··· Provided records
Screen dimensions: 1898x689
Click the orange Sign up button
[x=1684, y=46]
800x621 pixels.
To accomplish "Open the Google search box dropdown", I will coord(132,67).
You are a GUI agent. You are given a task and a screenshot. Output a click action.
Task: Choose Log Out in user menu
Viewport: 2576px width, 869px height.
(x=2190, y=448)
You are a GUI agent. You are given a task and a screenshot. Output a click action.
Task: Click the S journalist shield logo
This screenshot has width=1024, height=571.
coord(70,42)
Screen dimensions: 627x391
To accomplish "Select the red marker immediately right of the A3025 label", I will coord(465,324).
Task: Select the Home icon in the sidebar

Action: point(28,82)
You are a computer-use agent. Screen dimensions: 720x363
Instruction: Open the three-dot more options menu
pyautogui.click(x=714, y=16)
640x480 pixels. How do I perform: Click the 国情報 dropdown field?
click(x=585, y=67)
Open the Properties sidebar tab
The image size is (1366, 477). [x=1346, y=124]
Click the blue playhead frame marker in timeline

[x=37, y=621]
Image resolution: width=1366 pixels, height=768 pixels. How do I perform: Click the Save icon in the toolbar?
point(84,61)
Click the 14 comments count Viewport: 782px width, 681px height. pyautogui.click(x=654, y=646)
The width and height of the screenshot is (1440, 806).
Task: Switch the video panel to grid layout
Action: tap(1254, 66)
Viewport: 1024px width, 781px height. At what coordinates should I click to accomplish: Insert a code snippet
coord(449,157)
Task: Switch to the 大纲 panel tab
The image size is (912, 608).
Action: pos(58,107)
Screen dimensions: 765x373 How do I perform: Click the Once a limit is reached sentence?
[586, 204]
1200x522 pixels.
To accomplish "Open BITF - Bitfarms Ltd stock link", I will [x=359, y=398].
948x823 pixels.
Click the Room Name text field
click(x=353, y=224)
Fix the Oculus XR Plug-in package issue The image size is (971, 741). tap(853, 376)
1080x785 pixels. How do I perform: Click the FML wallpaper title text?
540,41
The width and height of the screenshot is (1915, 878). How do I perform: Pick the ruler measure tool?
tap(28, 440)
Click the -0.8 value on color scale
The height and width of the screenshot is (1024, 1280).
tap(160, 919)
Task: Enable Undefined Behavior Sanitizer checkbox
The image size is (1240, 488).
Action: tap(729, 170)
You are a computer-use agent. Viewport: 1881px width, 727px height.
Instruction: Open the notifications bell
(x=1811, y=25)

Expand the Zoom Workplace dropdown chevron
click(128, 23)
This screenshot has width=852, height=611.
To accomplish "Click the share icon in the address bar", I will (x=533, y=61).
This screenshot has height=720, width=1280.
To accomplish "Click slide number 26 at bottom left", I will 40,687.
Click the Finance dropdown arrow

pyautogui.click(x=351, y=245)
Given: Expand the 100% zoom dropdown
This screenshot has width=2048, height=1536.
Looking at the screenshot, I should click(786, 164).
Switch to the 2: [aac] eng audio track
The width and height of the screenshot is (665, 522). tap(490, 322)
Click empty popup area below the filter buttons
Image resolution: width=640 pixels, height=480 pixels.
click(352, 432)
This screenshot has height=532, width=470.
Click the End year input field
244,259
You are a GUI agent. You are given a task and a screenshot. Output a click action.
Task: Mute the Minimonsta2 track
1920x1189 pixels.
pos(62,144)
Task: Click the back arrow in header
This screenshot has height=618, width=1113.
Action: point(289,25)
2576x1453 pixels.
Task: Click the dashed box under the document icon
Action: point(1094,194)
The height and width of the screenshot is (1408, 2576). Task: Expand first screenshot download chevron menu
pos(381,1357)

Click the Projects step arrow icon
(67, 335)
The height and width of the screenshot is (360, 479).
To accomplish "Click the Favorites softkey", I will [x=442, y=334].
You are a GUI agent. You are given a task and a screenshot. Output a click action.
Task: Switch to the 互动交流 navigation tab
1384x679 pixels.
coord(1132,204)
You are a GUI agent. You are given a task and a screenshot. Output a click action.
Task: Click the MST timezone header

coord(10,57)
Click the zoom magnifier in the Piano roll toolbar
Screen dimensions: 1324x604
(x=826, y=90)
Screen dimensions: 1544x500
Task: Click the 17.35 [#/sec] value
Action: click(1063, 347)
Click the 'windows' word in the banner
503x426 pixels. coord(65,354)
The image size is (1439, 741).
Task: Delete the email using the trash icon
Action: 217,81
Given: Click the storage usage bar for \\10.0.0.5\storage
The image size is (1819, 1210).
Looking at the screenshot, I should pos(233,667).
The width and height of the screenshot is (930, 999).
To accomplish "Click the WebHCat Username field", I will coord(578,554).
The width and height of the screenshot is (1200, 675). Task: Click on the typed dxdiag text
······
What the task asks
Reproduce all of the records above, line for line, without changing anything.

Solution for this task
Screen dimensions: 1898x689
Click the orange Sign up button
[x=1684, y=46]
800x621 pixels.
To accomplish "Open the Google search box dropdown", I will coord(132,67).
You are a GUI agent. You are given a task and a screenshot. Output a click action.
Task: Choose Log Out in user menu
Viewport: 2576px width, 869px height.
(x=2190, y=448)
You are a GUI agent. You are given a task and a screenshot. Output a click action.
Task: Click the S journalist shield logo
This screenshot has width=1024, height=571.
coord(70,42)
Screen dimensions: 627x391
To accomplish "Select the red marker immediately right of the A3025 label", I will coord(465,324).
Task: Select the Home icon in the sidebar

Action: point(28,82)
You are a computer-use agent. Screen dimensions: 720x363
Instruction: Open the three-dot more options menu
pyautogui.click(x=714, y=16)
640x480 pixels. How do I perform: Click the 国情報 dropdown field?
click(x=585, y=67)
Open the Properties sidebar tab
The image size is (1366, 477). [x=1346, y=124]
Click the blue playhead frame marker in timeline

[x=37, y=621]
Image resolution: width=1366 pixels, height=768 pixels. How do I perform: Click the Save icon in the toolbar?
point(84,61)
Click the 14 comments count Viewport: 782px width, 681px height. pyautogui.click(x=654, y=646)
The width and height of the screenshot is (1440, 806).
Task: Switch the video panel to grid layout
Action: tap(1254, 66)
Viewport: 1024px width, 781px height. At what coordinates should I click to accomplish: Insert a code snippet
coord(449,157)
Task: Switch to the 大纲 panel tab
The image size is (912, 608).
Action: pos(58,107)
Screen dimensions: 765x373 How do I perform: Click the Once a limit is reached sentence?
[586, 204]
1200x522 pixels.
To accomplish "Open BITF - Bitfarms Ltd stock link", I will [x=359, y=398].
948x823 pixels.
Click the Room Name text field
click(x=353, y=224)
Fix the Oculus XR Plug-in package issue The image size is (971, 741). tap(853, 376)
1080x785 pixels. How do I perform: Click the FML wallpaper title text?
540,41
The width and height of the screenshot is (1915, 878). How do I perform: Pick the ruler measure tool?
tap(28, 440)
Click the -0.8 value on color scale
The height and width of the screenshot is (1024, 1280).
tap(160, 919)
Task: Enable Undefined Behavior Sanitizer checkbox
The image size is (1240, 488).
Action: tap(729, 170)
You are a computer-use agent. Viewport: 1881px width, 727px height.
Instruction: Open the notifications bell
(x=1811, y=25)

Expand the Zoom Workplace dropdown chevron
click(128, 23)
This screenshot has width=852, height=611.
To accomplish "Click the share icon in the address bar", I will (x=533, y=61).
This screenshot has height=720, width=1280.
To accomplish "Click slide number 26 at bottom left", I will 40,687.
Click the Finance dropdown arrow

pyautogui.click(x=351, y=245)
Given: Expand the 100% zoom dropdown
This screenshot has width=2048, height=1536.
Looking at the screenshot, I should click(786, 164).
Switch to the 2: [aac] eng audio track
The width and height of the screenshot is (665, 522). tap(490, 322)
Click empty popup area below the filter buttons
Image resolution: width=640 pixels, height=480 pixels.
click(352, 432)
This screenshot has height=532, width=470.
Click the End year input field
244,259
You are a GUI agent. You are given a task and a screenshot. Output a click action.
Task: Mute the Minimonsta2 track
1920x1189 pixels.
pos(62,144)
Task: Click the back arrow in header
This screenshot has height=618, width=1113.
Action: point(289,25)
2576x1453 pixels.
Task: Click the dashed box under the document icon
Action: point(1094,194)
The height and width of the screenshot is (1408, 2576). Task: Expand first screenshot download chevron menu
pos(381,1357)

Click the Projects step arrow icon
(67, 335)
The height and width of the screenshot is (360, 479).
To accomplish "Click the Favorites softkey", I will [x=442, y=334].
You are a GUI agent. You are given a task and a screenshot. Output a click action.
Task: Switch to the 互动交流 navigation tab
1384x679 pixels.
coord(1132,204)
You are a GUI agent. You are given a task and a screenshot. Output a click action.
Task: Click the MST timezone header

coord(10,57)
Click the zoom magnifier in the Piano roll toolbar
Screen dimensions: 1324x604
(x=826, y=90)
Screen dimensions: 1544x500
Task: Click the 17.35 [#/sec] value
Action: click(1063, 347)
Click the 'windows' word in the banner
503x426 pixels. coord(65,354)
The image size is (1439, 741).
Task: Delete the email using the trash icon
Action: 217,81
Given: Click the storage usage bar for \\10.0.0.5\storage
The image size is (1819, 1210).
Looking at the screenshot, I should pos(233,667).
The width and height of the screenshot is (930, 999).
To accomplish "Click the WebHCat Username field", I will coord(578,554).
The width and height of the screenshot is (1200, 675). Task: Click on the typed dxdiag text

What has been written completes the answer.